# Gold Top Item Analytics Notebook

This notebook builds a gold-level analytics mart for top item views by platform and year. The workflow includes:
* Importing required libraries
* Loading and cleaning the silver event data from [workspace.silver_layer.silver_event](#table)
* Filtering for item view events and aggregating views per item/year
* Identifying the most used platform for each item/year
* Ranking items by popularity within each year
* Saving the final results to [workspace.gold_layer.gold_top_item](#table)

Use this notebook to analyze item popularity trends and platform usage over time.

### Import Libraries

In [0]:
from pyspark.sql import functions as F
from pyspark.sql.window import Window

### Define Function

### Load Data

In [0]:
# Load silver_event table from workspace.silver_layer without technical columns
technical_cols = ["tc_ingestion_timestamp", "tc_source_file", "tc_bronze_id"]
silver_event_df = spark.read.table("workspace.silver_layer.silver_event").drop(*technical_cols)

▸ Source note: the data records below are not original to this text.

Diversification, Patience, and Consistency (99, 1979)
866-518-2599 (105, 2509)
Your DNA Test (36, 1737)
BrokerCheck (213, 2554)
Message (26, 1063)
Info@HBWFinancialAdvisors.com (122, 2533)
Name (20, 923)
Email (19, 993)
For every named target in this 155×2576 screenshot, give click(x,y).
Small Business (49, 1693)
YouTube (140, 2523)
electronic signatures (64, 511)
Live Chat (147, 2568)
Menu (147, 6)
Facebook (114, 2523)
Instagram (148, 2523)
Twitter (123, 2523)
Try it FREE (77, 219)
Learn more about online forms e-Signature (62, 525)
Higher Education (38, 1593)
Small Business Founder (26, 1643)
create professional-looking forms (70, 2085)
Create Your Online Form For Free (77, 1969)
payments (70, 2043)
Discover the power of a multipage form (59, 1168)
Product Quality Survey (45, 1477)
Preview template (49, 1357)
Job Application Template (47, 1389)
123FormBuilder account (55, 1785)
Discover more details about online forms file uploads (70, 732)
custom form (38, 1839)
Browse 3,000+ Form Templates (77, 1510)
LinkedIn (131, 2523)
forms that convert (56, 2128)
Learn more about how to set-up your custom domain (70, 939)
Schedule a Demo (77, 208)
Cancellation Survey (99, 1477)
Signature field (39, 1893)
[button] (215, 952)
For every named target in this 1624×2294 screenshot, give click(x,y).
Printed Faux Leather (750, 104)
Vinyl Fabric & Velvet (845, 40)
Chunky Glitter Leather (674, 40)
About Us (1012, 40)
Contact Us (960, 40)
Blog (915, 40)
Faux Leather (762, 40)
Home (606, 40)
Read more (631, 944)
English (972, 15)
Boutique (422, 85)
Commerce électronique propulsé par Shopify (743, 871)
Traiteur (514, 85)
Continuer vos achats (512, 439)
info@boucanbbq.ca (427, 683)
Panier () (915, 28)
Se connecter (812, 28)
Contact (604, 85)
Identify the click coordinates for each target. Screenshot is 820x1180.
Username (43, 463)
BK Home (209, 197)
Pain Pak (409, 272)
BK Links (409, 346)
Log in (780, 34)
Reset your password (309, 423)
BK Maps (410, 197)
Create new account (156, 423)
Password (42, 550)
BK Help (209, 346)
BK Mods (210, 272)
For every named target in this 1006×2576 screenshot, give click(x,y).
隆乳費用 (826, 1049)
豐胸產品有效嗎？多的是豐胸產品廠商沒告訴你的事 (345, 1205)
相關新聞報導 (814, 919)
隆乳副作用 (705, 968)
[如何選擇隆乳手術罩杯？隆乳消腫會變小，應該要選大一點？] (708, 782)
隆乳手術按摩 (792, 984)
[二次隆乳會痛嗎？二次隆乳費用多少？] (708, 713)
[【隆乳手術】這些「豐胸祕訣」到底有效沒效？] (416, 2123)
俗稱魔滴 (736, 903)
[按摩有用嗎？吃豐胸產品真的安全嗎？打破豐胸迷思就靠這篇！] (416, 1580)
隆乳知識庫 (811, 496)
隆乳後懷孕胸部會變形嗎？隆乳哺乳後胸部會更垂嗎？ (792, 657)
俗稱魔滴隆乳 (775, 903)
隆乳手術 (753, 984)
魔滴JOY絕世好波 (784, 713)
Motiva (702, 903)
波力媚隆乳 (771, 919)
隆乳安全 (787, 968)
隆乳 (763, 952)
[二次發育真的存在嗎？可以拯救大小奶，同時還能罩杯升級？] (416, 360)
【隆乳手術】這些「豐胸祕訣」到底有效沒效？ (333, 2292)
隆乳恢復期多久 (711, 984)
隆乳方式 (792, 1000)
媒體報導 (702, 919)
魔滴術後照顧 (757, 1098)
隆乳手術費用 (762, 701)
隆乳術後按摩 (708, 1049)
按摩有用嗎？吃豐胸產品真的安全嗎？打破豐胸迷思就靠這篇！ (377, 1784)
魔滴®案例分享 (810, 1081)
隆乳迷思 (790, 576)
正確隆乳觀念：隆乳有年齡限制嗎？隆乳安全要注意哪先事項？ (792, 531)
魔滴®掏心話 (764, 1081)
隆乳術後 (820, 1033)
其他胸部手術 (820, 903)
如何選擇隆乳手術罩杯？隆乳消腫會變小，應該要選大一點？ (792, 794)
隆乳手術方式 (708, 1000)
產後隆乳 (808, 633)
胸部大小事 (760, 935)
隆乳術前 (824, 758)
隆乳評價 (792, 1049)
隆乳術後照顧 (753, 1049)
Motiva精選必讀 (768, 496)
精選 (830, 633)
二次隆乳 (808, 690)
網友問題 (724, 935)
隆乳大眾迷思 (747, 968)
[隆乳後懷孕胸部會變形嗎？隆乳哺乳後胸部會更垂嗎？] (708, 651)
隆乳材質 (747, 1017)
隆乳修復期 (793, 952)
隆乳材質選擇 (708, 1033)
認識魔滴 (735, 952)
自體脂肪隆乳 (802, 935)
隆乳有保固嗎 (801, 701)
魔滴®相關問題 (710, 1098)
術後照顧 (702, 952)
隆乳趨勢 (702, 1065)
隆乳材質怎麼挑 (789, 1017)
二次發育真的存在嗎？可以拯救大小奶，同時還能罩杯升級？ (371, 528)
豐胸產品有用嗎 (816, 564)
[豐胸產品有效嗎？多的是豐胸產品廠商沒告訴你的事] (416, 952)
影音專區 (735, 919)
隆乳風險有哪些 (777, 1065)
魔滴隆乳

# Display heads for verification
print("Silver Event Table Sample:")
display(silver_event_df.limit(10))

In [0]:
# Top Item Analytics from silver_event_df
# 1️⃣ Filter for item views only (event_name == 'view_item')
df_silver_view = silver_event_df.filter(F.col("event_name") == "view_item")

# 2️⃣ Total views per item per year
views_df = (
    df_silver_view.groupBy("event_parameter_value", "event_year")
      .agg(F.count("*").alias("total_views"))
      .withColumnRenamed("event_parameter_value", "item_id")
)

# 3️⃣ Most used platform per item/year
platform_counts = (
    df_silver_view.groupBy("event_parameter_value", "event_year", "event_platform")
      .agg(F.count("*").alias("platform_views"))
)

platform_window = (
    Window.partitionBy("event_parameter_value", "event_year")
          .orderBy(F.desc("platform_views"))
)

top_platform_df = (
    platform_counts
        .withColumn("rn", F.row_number().over(platform_window))
        .filter("rn = 1")
        .select(
            F.col("event_parameter_value").alias("item_id"),
            "event_year",
            "event_platform"
        )
)

# 4️⃣ Rank items within each year based on total views
rank_window = Window.partitionBy("event_year").orderBy(F.desc("total_views"))

ranked_df = views_df.withColumn("item_rank", F.rank().over(rank_window))

# 5️⃣ Join into final mart
top_item_df = (
    ranked_df.join(top_platform_df, ["item_id", "event_year"], "left")
)

### Save Table

In [0]:
# Save Gold table
top_item_df.write.mode("overwrite").saveAsTable("workspace.gold_layer.gold_top_item")